TASK STATEMENT:
In the article on HYIPs, how much did participants lose in the Genius Fund before regulators shut it down?

An Introduction To HYIPs: Ordinary Ponzi Schemes Dressed Up For A Web 2.0 World
INRA (the Financial Industry Regulatory Authority) recently issued an alert to investors regarding a sophisticated, social media-linked based fraud. Those Ponzi schemes are called High Yield Investment Programs (HYIPs), and they are growing rapidly worldwide on the Internet. Recently, for example, the so-called Pathway to Prosperity exposed 40,000 investors in over 120 countries to $70 million in losses. Let's examine the scam.
HYIPs remarkably promise both safety and extraordinarily high returns on investments (20% or more per day) through "murky trading strategies", according to FINRA. In many of the schemes, participants both invest and then become paid recruiters of other individuals to invest. The use of Internet social media is integral to the scheme. The fraudsters appear on YouTube, Facebook and other social media sites "to lure investors, fabricating a 'buzz' and creating the illusion of social consensus."
FINRA cautions investors to stay away. For investors who unfortunately already have been duped by a HYIP, FINRA warns them not to send more money, even if the program appears to be paying "interest". In addition to warning not to refer others to the HYIP, FINRA also warns them not to "ride the Ponzi", by attempting to get in and get out before the scheme collapses. As FINRA puts it, "If you do, you could end up like investors in the Genius Fund, a HYIP that regulators shut down but not before participants lost $400 million!"
Amazingly, in addition to the "hundreds" of fraudulent HYIP websites that exist today, there is "a bizarre substratum of the Internet" with websites that promote HYIPs and profit in their own way. FINRA's alert details, for example, websites that rank the latest HYIP programs! Those websites provide details of "payout options", the purpose of which is "presumably to lend credibility to the HYIP 'markets' and to falsely suggest that those HYIPs at the top of the list are worthwhile investments."
Likewise, there are blog, chat and "teach" websites. There some HYIP "investors" (disguised fraudsters in actuality) proffer strategies for maximizing profits and avoiding losses. One even can find online videos and eBooks! Topics include how to "build a winning HYIP portfolio" and even how to "ride the Ponzi."
Finally, HYIPs offer e-gold and other online payment systems. Those systems facilitate funding a participant's account, and allow the "return" on the "investment" to be deposited easily. Of course, only the scammer is enriched.
FINRA's alert provides 6 tips to investors to identify HYIP scams. First, be wary of high, unsustainable yields. FINRA reports that HYIPs usually state investment returns as daily rate of returns. Usually, HYIPs use cryptic language such as "short term" and "long term" payout options. FINRA warns that regardless of how presented, keep in mind that the historical returns on investments in large company stocks has averaged less than 10 percent per year.

DATA SEGMENT:
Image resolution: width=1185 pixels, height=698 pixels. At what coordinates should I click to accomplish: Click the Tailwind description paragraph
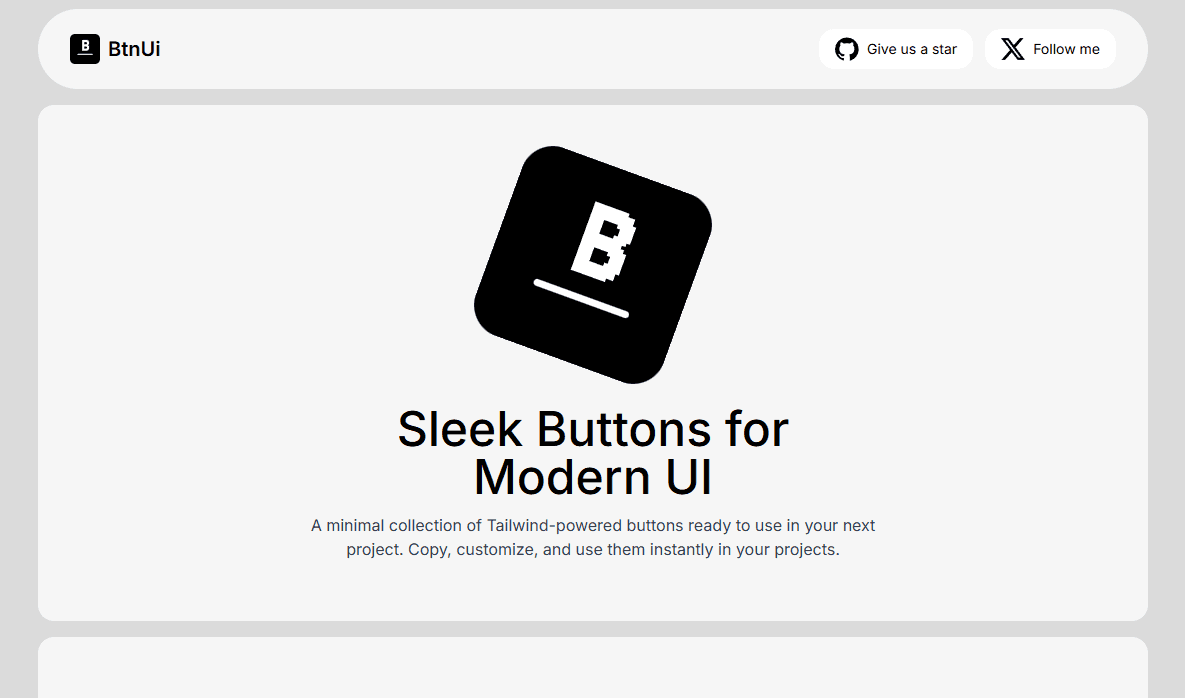click(593, 537)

REPLY:
$400 million.